Many employers reacted to the new causes of action and costly litigation by imposing so-called "mandatory arbitration," conditioning employment on a worker's agreement to arbitrate all job disputes with the employer rather than taking them to court. The mandatory arbitration was meant to apply even to claims arising under federal or state civil rights legislation prohibiting discrimination against employees because of race, sex, religion, ethnicity, age, disability, and so on. (22) Mandatory arbitration plainly raises numerous legal and policy questions. That is especially true with regard to attempts to prevent plaintiffs from resorting to the courts for the vindication of statutory rights.


One can easily imagine the arguments against mandatory arbitration, and they are most appealing on their face. For example, Congress, or some other legislative body, has prohibited various types of employment discrimination and has prescribed certain procedures for the enforcement of those rights. In a given case, the specified procedures, sometimes including the right to a jury trial, may be almost as important as the substantive rights. No employer should be able to force an employee to waive the statutorily provided forum, procedures, and remedies as the price for getting or keeping a job. Conditioning employment on the surrender of statutory entitlements would seem a blatant affront to public policy.

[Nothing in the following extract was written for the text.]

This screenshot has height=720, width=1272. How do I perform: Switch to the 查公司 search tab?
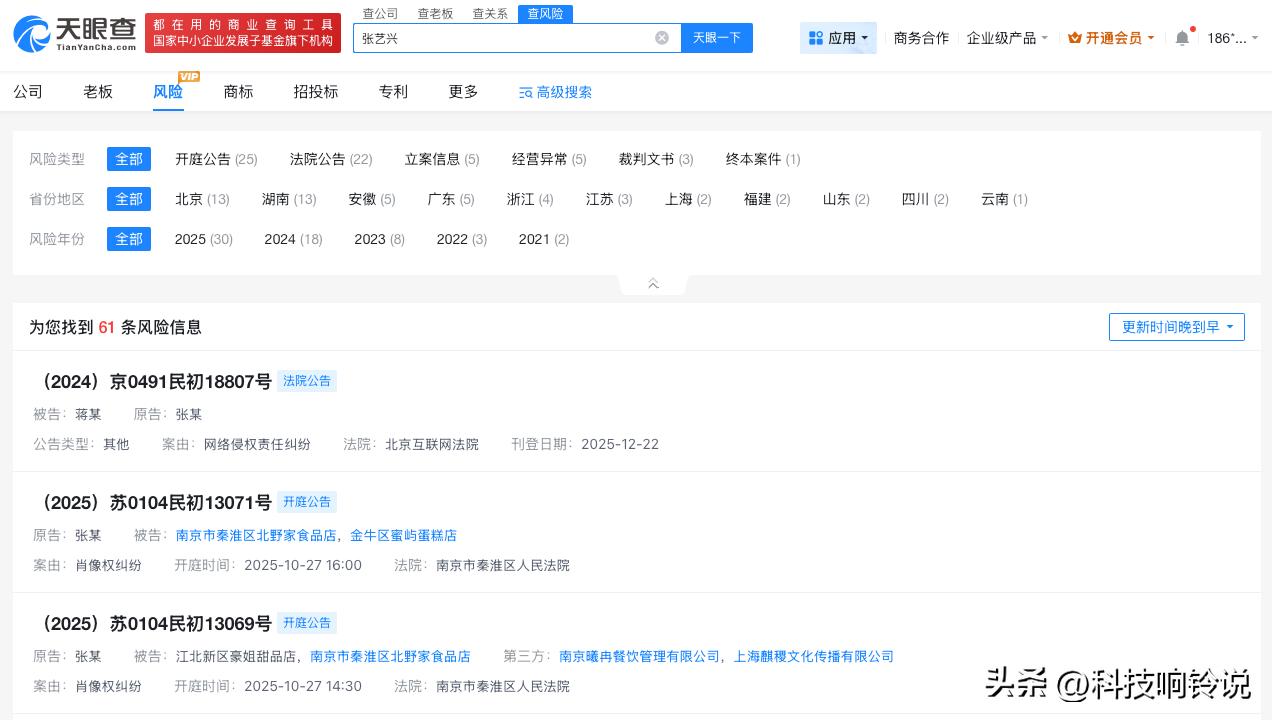coord(380,13)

An employer dealing with an individual employee, opponents contend, is the "repeat player" against the one-timer, and arbitrators may be affected by knowing who the much likelier source of future business is. (23) Some sizable, well-publicized jury verdicts could do considerably more, it is said, to deter workplace discrimination than any number of smaller, confidential arbitration awards. (24) An employer's provision for arbitration is arguably a not-so-subtle antiunion device, because a grievance and arbitration system is regarded as one of the principal benefits of unionization and collective bargaining. For these and other reasons, several scholars, two federal agencies, and two prestigious private bodies have gone on the record as opposing mandatory arbitration of statutory employment claims. (25)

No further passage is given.